* **WHAT TO DO**
Nothing but the lines from the one holding "Click the RRDTOOL / TOBI OETIKER watermark" to the final line of the listing below, both included, should be repeated, and each must match exactly. Omit pictures.

* **INFORMATION PROVIDED**
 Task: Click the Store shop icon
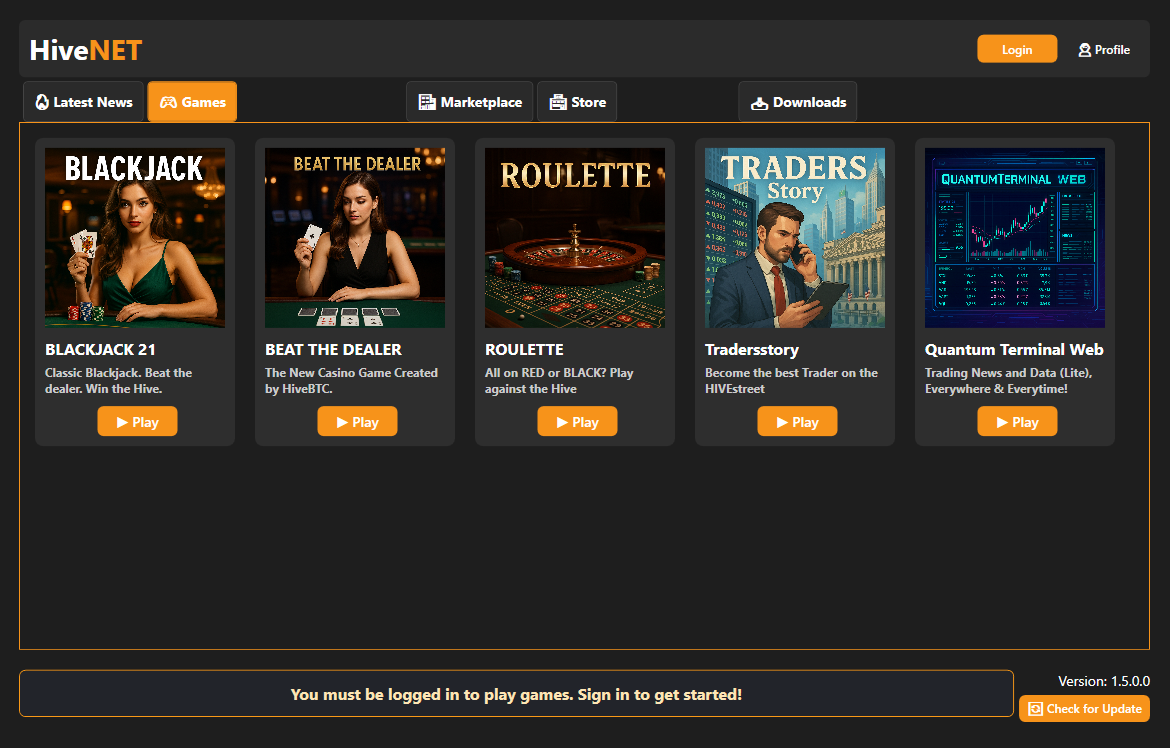(558, 102)
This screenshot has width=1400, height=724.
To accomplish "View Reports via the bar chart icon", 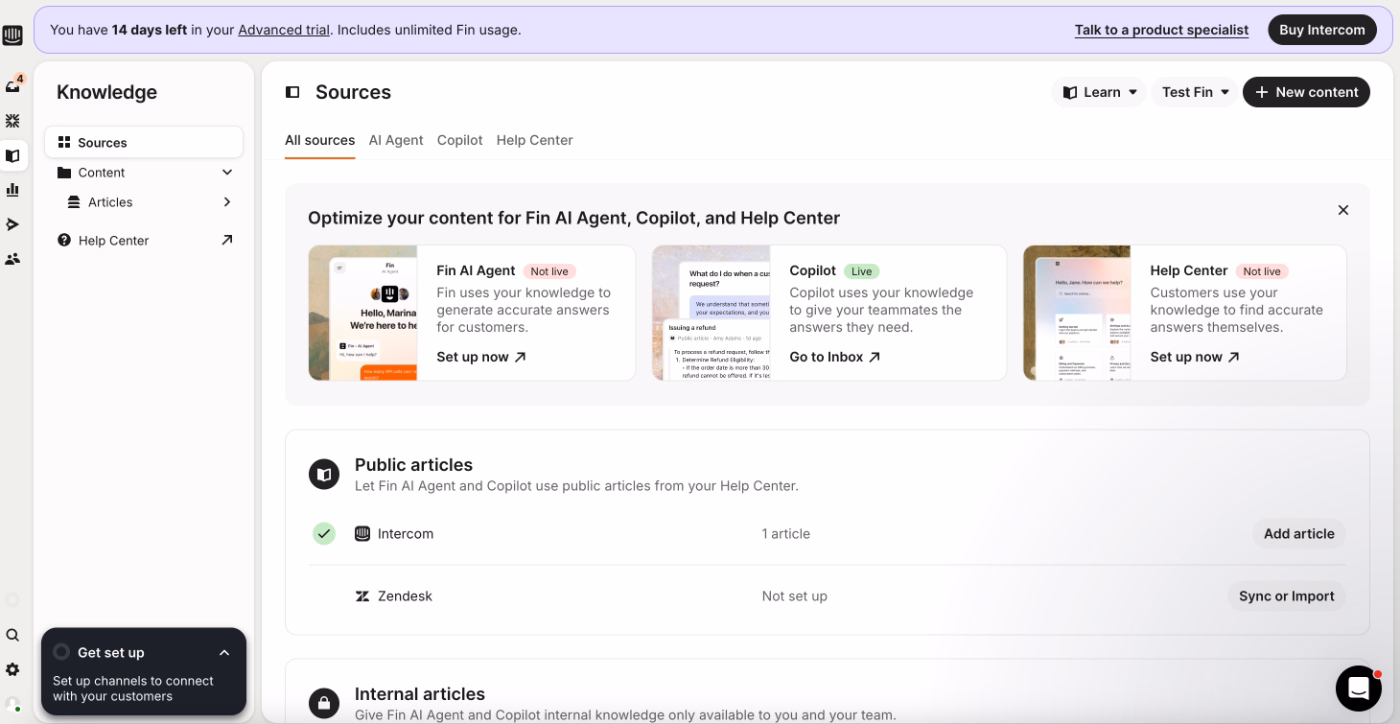I will 13,189.

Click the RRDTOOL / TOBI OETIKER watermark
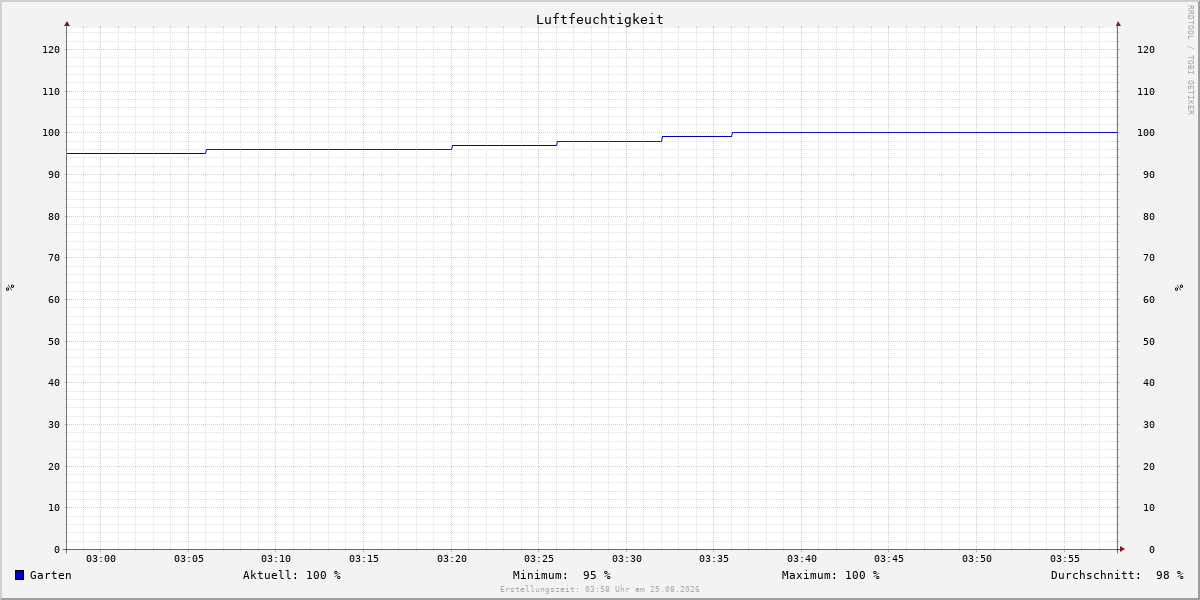click(1190, 60)
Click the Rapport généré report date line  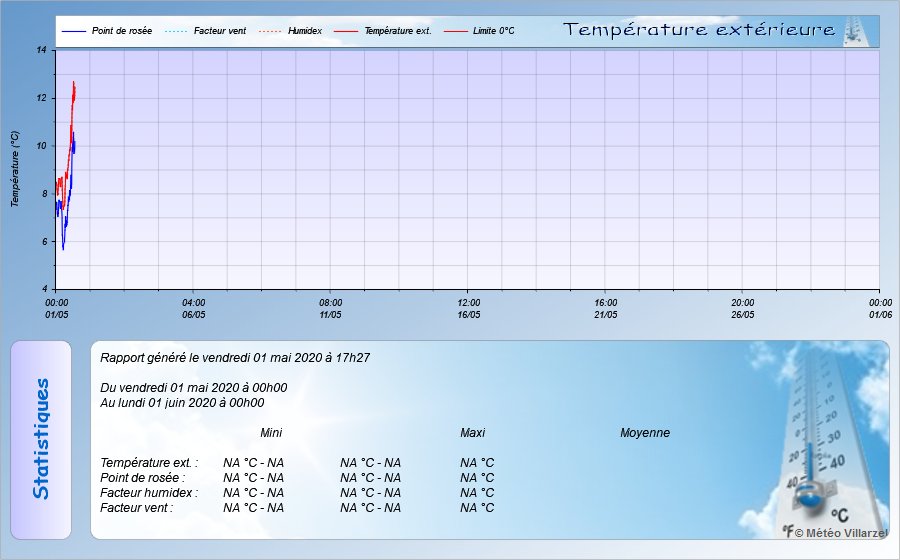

* **RESPONSE AREA**
Click the RRDTOOL / TOBI OETIKER watermark
click(1190, 60)
Click the Rapport généré report date line  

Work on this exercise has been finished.